BBC Four
Sometimes you just know when it’s right. Colonel Jean-François Mercier (David Tennant) knows it, right now in Poland 1939. It’s been 3 years since his beloved wife died of consumption like a flailing Brontë sister and he’s been treading water ever since – having loveless sex with some married Princess as he turds around Warsaw clandestinely playing espionage silly buggers, keeping tabs on Kraut military manoeuvres over the border. He and his kin are the Spies of Warsaw. Endless social events with military dignities and diplomats bore him shitless until one night his regular escort is replaced by League of Nations lawyer Anna Skarbek (Janet Montgomery). She’s young, clever and pretty – a lovely French Polak pie combination. Let’s not asshat around – he wants to tear that pumpum down quick but as Rick Blaine from Casablanca, Count Al Marshy¹ from The English Patient and countless others will testify The Second World War was the biggest cockblock ever devised by mankind.
Fortunately for the Colonel it doesn’t yet exist but his investigations are making him pessimistic. He runs Olga Musser (Ann Eleonora Jorgensen last seen as Pernille, She of the Dead Daughter, in The Killing series 1) as a kind of keep-’em-sweet honey trap to keep a Mister Bronson from Grange Hill looking motherfucker Edvard Uhl (Ludger Pistor) coming up with the info goods. Uhl is senior engineer of tank design for the Germans and the changes in tank policy he reveals lead Mercier to believe that the Hun may not just be planning to bust a move on Poland but also aiming to slam through the forests in Belgium and into France. Aha! Thanks, Uhl.
“Let’s not asshat around – he wants to tear that pumpum down quick but as Rick Blaine from Casablanca, Count Al Marshy¹ from The English Patient and countless others will testify The Second World War was the biggest cockblock ever devised by mankind.”
For some reason Olga finds it endlessly hilarious that she is exploiting a man’s weakness for pussy and conning him into risking torture and death. Incredibly pleased with herself too like she’s some kind of sexual genius for seducing Uhl, as if horny ugly men were the uncharted final frontier for almost attractive fake Countesses. Pride comes before a fatal garrotting for Olga though as Kraut spooks surprise her at her apartment with a bunch of flowers, a bottle of Dr Pepper and some piano wire. They have not come to tune the harpsichord. Uhl himself is lucky to escape with his life after his abduction and it’s starting to look like this Mercier is a dangerous guy to know.
“Tennant is a good complex upscale Frog, palps disconnected from the day-to-day since his wife died and searching for purpose in a world that denies him any.”
He’s got a point about the Germans invading France though, a point further underlined when he films the Bosch doing tank manoeuvres in the forest. Military brass ain’t trying to hear that though which he basically finds incredibly vexing. He’d like to take out his frustration on Anna’s vagina but it is currently in the possession of Maxim Mostov (Piotr Baumann) a shitty no account exiled Russian literary journalist. Anna and her fanny feel loyal to Max because without the two of them he’s essentially alone in the world and also: he’s Russian. Anna and the Colonel eventually fuck on a train like that other great couple Charles and Diana in their disgracefully inept² set-to on the Royal Train before their engagement. Can Mercier win his personal war by disentangling Anna’s clam from the steely clasp of Maxim? And will anyone take his relentless gasbagging over the imminent German invasion of France seriously?

========================

● EXERCISE TASKS
a. Repeat, word for word, the stretch of the Spies of Warsaw review from "Fortunately for the" through "Aha! Thanks, Uhl.".
b. Condense the paragraph of the Spies of Warsaw review that begins "For some reason Olga finds it" into a short bulleted list of its main facts.

========================

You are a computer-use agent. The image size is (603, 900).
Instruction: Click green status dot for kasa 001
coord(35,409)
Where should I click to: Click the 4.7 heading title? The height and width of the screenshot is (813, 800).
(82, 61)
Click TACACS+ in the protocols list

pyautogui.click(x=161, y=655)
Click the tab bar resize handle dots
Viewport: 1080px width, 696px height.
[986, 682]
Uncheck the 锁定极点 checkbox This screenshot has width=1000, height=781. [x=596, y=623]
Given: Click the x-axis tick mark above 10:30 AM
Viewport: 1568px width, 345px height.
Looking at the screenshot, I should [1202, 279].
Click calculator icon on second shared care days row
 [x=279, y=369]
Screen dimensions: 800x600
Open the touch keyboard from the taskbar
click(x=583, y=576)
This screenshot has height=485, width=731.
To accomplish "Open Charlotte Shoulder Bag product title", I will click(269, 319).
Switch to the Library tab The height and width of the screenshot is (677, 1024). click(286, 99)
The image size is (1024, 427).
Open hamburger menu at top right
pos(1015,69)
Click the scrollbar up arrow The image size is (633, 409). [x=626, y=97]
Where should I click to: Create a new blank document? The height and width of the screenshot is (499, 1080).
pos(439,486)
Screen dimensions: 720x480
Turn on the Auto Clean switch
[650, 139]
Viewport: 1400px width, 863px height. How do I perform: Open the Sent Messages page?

========================

● TASK-BY-TASK OUTPUTS
a.
Fortunately for the Colonel it doesn’t yet exist but his investigations are making him pessimistic. He runs Olga Musser (Ann Eleonora Jorgensen last seen as Pernille, She of the Dead Daughter, in The Killing series 1) as a kind of keep-’em-sweet honey trap to keep a Mister Bronson from Grange Hill looking motherfucker Edvard Uhl (Ludger Pistor) coming up with the info goods. Uhl is senior engineer of tank design for the Germans and the changes in tank policy he reveals lead Mercier to believe that the Hun may not just be planning to bust a move on Poland but also aiming to slam through the forests in Belgium and into France. Aha! Thanks, Uhl.

b.
- Olga is amused that she exploits Uhl's weakness and cons him into risking torture and death.
- She is very pleased with herself for seducing him.
- German agents surprise her at her apartment with flowers, a bottle of Dr Pepper and piano wire, and she is fatally garrotted.
- Uhl is lucky to escape with his life after being abducted.
- Mercier is starting to look like a dangerous man to know.